À cette question, la Cour de justice apporte une réponse nuancée. Elle juge que les règles du droit de l’Union « ne s’opposent pas à une réglementation ou à une pratique administrative nationale qui ne permet pas à un assujetti d’obtenir la déduction de la TVA payée en amont sur une opération qui, à la suite d’un contrôle fiscal, a été requalifiée par l’administration fiscale en opération non soumise à la TVA ». Néanmoins, elle ajoute immédiatement que les principes de neutralité et d’effectivité « exigent toutefois que, dans une telle situation, cet assujetti puisse diriger sa demande de remboursement directement contre l’administration fiscale ». La Cour distingue ainsi rigoureusement le mécanisme de la déduction, dont les conditions strictes ne sont pas remplies, de la nécessaire garantie de la neutralité fiscale, qui doit être assurée par une autre voie.
La solution retenue par la Cour conduit à une application orthodoxe du droit à déduction (I), tout en assurant la primauté du principe de neutralité par la reconnaissance d’une voie de droit alternative (II).
I. Le maintien d’une application stricte du mécanisme de déduction de la taxe
La Cour de justice refuse d’étendre le champ du droit à déduction pour corriger une situation préjudiciable à l’assujetti.

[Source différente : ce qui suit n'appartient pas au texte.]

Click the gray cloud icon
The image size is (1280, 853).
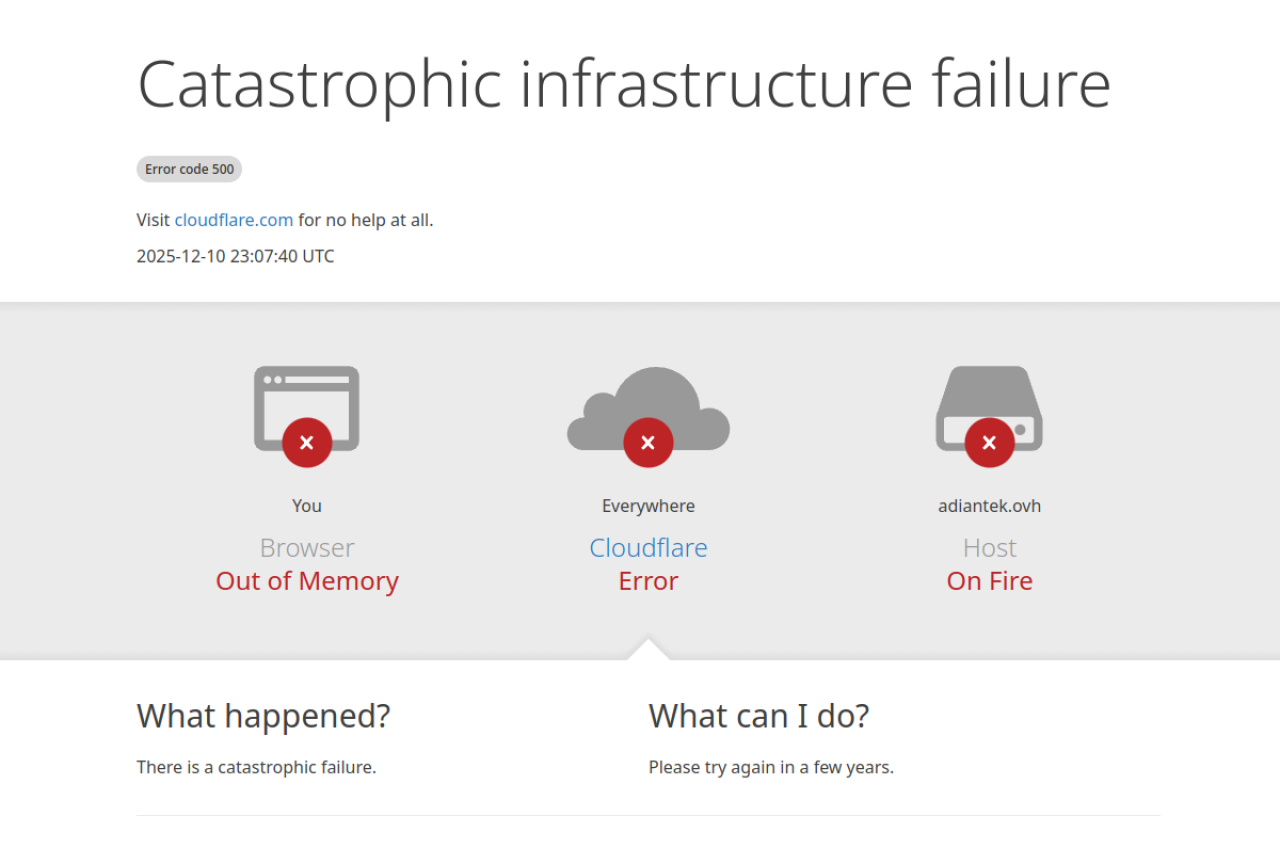point(648,400)
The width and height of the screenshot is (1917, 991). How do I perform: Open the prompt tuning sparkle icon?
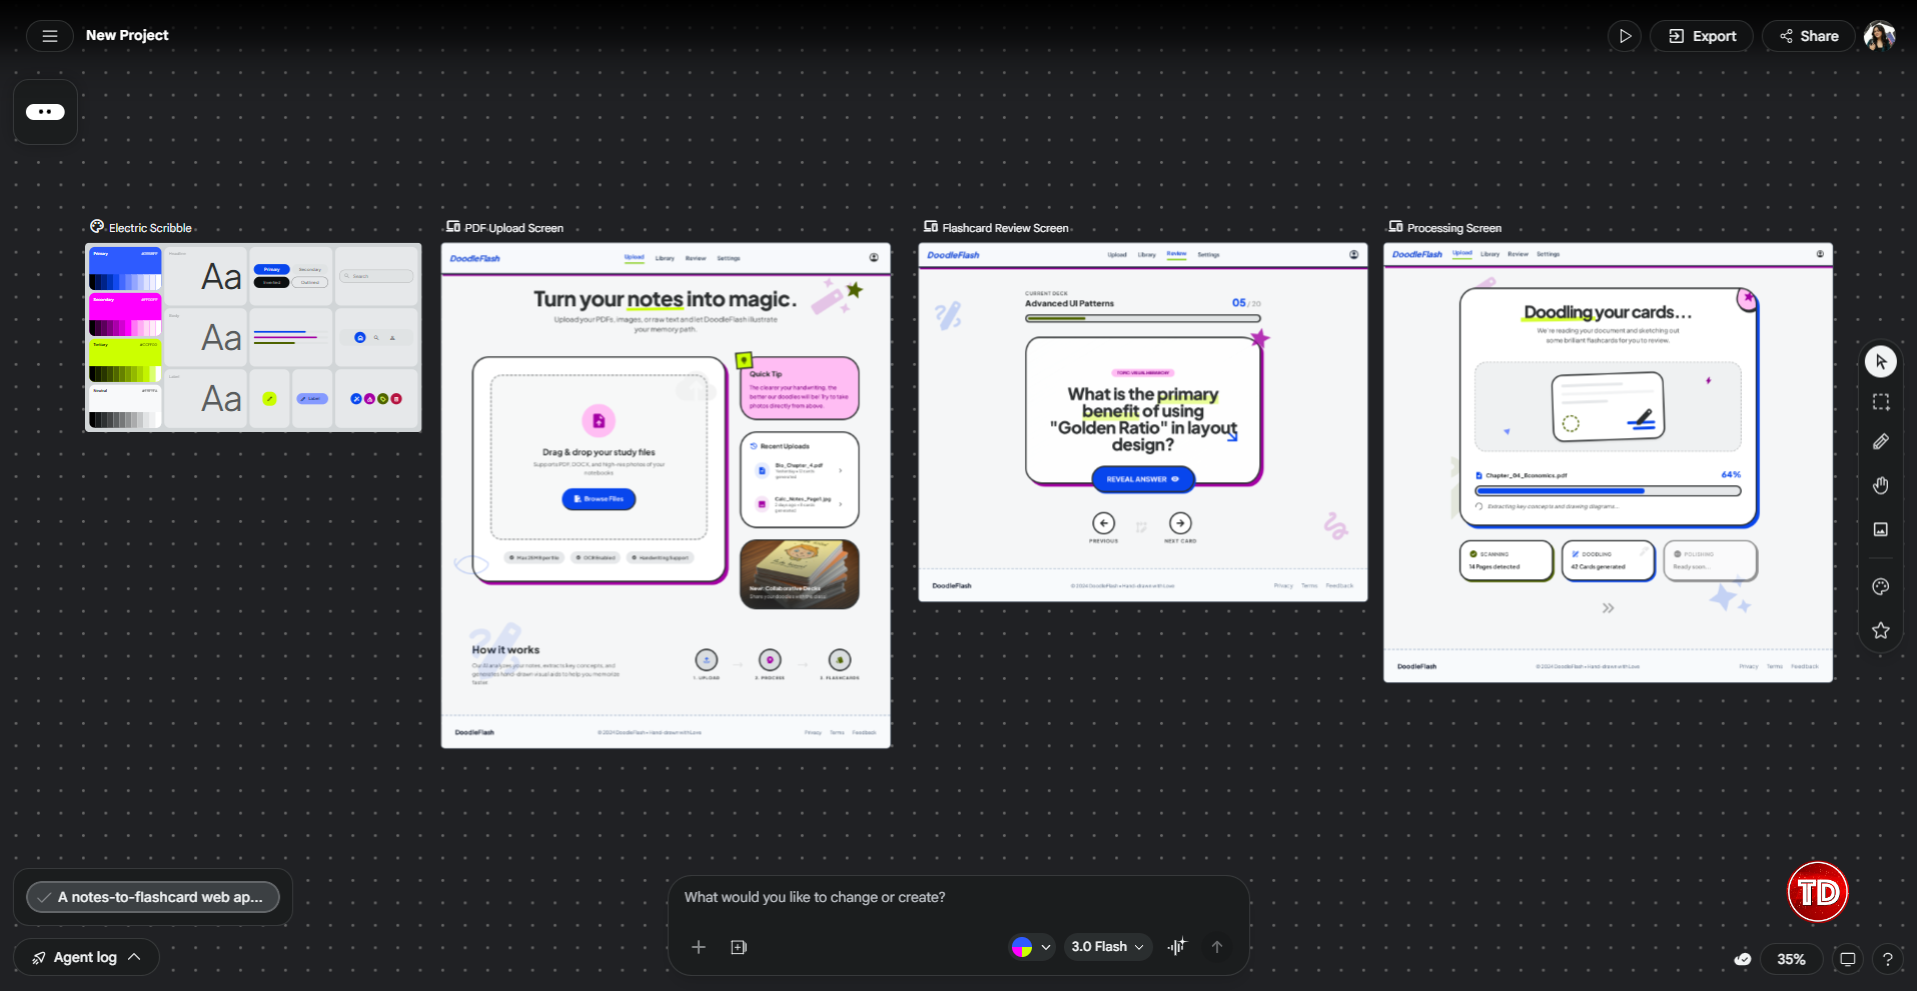(1176, 947)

Elle rappelle que ce droit est intrinsèquement lié à la nature imposable de l’opération en amont (A), ce qui exclut de l’utiliser comme un simple palliatif à une impossibilité de régularisation (B).
A. La subordination du droit à déduction à l’existence d’une opération imposable
Le raisonnement de la Cour s’ancre dans la logique fondamentale du système de la TVA. Le droit à déduction, prévu à l’article 168 de la directive TVA, vise à soulager entièrement l’assujetti du poids de la taxe due ou acquittée dans le cadre de ses activités économiques, pour autant que celles-ci soient elles-mêmes soumises à la TVA. Il s’agit d’un droit fondamental, mais dont l’exercice est conditionné. Comme le rappelle la Cour, « l’exercice du droit à déduction est limité aux seules taxes dues, c’est-à-dire aux taxes correspondant à une opération soumise à la TVA ».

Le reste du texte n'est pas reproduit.